▸ **Source data**
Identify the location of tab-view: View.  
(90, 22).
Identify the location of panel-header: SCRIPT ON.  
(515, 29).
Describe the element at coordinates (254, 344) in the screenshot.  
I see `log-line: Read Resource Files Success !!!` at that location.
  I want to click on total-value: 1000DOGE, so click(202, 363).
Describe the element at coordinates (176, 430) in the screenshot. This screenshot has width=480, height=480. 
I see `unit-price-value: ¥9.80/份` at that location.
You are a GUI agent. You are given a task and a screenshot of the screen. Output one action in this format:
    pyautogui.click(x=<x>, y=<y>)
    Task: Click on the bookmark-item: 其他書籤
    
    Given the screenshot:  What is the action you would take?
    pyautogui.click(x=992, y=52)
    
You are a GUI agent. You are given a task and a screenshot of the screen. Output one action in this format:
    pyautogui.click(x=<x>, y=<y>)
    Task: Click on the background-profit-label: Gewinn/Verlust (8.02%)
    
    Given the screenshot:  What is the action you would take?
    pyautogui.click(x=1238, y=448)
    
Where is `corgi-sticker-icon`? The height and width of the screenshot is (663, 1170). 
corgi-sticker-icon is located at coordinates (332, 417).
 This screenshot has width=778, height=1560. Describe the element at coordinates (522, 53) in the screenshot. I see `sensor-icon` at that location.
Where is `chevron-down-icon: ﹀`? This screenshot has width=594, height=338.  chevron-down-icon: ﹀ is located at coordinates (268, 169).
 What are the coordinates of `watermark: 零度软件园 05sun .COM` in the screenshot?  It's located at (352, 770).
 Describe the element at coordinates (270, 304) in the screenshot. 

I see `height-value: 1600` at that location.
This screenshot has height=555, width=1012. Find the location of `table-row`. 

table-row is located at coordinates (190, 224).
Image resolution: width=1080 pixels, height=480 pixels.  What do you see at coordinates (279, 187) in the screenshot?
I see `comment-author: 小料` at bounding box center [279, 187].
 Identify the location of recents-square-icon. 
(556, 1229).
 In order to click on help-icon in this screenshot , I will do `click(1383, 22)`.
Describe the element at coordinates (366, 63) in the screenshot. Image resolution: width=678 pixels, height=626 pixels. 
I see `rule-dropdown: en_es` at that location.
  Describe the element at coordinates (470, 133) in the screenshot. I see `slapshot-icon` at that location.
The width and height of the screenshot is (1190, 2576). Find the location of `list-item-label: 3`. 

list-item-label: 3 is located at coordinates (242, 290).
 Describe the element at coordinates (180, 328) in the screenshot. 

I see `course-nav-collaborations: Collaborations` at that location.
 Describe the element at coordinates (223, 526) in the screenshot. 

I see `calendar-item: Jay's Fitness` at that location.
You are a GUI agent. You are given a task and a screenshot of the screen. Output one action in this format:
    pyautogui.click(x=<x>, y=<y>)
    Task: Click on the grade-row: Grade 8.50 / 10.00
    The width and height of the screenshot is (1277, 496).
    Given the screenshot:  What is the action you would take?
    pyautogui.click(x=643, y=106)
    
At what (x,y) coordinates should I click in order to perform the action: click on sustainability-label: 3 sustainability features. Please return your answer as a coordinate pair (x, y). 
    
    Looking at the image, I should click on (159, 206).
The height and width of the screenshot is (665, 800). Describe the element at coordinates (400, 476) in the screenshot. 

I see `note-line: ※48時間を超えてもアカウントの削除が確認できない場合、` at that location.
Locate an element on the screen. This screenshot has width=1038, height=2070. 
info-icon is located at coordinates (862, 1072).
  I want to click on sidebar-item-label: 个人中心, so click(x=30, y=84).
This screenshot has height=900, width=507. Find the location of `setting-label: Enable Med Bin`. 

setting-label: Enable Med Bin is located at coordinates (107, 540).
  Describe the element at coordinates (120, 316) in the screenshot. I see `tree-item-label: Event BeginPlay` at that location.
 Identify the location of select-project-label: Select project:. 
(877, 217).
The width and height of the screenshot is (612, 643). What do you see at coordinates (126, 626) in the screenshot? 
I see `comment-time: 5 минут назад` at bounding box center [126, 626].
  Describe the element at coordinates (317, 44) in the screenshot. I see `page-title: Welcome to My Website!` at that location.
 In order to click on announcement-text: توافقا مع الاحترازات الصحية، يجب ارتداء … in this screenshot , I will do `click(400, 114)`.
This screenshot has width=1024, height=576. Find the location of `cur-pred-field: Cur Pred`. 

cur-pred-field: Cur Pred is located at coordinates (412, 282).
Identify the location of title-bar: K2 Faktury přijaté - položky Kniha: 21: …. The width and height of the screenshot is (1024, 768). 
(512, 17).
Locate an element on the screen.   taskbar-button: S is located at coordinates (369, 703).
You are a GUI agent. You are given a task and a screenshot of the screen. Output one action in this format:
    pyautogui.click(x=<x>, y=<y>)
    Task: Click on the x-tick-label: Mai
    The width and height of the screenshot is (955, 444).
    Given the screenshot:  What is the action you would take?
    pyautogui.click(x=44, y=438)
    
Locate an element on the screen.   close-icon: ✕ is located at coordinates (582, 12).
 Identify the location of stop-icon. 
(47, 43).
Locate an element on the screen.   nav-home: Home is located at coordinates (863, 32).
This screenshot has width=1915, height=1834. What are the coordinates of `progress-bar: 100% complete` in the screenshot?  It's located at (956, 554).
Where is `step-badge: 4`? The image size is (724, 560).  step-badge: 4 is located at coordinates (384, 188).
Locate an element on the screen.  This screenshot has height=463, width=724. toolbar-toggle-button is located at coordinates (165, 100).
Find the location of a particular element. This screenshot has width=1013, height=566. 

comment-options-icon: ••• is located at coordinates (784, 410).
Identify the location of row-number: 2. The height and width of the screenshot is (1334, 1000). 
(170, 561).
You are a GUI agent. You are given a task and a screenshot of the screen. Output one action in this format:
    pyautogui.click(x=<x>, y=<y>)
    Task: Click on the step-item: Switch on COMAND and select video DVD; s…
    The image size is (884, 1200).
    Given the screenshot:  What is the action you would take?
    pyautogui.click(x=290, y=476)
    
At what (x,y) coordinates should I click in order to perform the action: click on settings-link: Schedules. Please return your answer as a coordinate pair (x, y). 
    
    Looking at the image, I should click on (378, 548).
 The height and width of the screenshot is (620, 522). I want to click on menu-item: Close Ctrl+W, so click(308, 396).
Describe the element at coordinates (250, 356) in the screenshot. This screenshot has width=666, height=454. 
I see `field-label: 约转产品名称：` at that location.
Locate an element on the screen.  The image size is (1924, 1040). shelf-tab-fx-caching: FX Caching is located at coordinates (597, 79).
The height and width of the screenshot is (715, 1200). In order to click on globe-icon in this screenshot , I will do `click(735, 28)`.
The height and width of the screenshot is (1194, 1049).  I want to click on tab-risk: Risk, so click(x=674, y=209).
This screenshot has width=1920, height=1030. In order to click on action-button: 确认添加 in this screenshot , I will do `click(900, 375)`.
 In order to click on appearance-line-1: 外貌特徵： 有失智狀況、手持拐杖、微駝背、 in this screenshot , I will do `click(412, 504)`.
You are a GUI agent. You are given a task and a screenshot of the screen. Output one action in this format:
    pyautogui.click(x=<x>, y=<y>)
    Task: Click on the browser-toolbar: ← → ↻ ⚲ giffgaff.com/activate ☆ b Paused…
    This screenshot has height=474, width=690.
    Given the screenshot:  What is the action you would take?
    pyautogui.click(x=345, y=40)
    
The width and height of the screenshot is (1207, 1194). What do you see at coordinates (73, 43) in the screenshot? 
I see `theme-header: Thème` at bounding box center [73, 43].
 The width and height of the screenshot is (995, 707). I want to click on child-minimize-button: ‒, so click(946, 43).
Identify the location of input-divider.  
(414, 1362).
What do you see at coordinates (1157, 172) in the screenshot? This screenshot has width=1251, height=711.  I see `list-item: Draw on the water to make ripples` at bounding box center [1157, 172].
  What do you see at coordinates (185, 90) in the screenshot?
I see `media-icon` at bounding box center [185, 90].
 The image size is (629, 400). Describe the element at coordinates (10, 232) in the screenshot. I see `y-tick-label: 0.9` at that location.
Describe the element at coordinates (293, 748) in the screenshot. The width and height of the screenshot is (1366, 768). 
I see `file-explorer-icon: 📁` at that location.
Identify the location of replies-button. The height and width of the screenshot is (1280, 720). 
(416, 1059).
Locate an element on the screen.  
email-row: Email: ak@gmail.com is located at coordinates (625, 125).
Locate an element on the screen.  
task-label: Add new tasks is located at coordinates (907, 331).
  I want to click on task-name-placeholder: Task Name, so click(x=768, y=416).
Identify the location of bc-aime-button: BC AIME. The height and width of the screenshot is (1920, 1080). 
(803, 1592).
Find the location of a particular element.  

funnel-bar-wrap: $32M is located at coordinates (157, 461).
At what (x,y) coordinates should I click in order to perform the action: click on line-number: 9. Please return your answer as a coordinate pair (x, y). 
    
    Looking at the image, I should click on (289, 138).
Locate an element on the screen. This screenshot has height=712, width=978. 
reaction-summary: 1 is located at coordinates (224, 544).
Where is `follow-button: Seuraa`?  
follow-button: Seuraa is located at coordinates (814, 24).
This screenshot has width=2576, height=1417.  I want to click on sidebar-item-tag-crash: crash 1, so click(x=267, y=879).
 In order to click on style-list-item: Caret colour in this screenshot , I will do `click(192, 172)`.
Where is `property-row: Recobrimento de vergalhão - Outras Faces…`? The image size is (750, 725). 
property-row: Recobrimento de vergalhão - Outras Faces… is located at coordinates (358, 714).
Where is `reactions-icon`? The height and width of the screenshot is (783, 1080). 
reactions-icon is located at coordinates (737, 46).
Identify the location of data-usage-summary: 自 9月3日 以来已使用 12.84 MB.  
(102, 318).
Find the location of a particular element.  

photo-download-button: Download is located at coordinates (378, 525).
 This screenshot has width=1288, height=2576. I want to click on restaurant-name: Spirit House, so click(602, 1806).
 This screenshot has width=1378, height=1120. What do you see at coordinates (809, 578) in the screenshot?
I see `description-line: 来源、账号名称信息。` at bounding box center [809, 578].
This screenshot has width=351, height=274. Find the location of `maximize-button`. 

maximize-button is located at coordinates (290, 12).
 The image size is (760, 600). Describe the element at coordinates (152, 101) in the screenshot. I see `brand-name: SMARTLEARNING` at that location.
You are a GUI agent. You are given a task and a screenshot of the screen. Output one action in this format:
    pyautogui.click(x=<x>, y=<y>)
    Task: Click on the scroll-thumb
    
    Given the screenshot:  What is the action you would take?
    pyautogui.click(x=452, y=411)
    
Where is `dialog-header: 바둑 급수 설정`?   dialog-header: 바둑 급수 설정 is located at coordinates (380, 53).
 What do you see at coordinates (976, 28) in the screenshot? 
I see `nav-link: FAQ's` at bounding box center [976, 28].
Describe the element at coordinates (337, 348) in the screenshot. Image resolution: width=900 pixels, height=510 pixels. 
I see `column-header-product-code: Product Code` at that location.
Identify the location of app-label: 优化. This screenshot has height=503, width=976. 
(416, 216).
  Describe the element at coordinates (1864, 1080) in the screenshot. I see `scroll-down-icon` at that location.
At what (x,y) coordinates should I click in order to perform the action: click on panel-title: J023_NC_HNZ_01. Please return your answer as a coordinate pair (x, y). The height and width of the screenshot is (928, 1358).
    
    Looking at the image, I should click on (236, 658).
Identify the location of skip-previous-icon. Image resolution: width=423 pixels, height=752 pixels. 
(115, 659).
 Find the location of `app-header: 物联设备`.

▸ **HOW TO COMPLETE THIS TASK**
Repeat the part of the rows that opens with the line containing "coordinates (268, 169)." and closes with the line containing "at (352, 770).", including both of those lines.

▸ **ANSWER SPACE**
Where is `chevron-down-icon: ﹀`? This screenshot has width=594, height=338.  chevron-down-icon: ﹀ is located at coordinates (268, 169).
 What are the coordinates of `watermark: 零度软件园 05sun .COM` in the screenshot?  It's located at (352, 770).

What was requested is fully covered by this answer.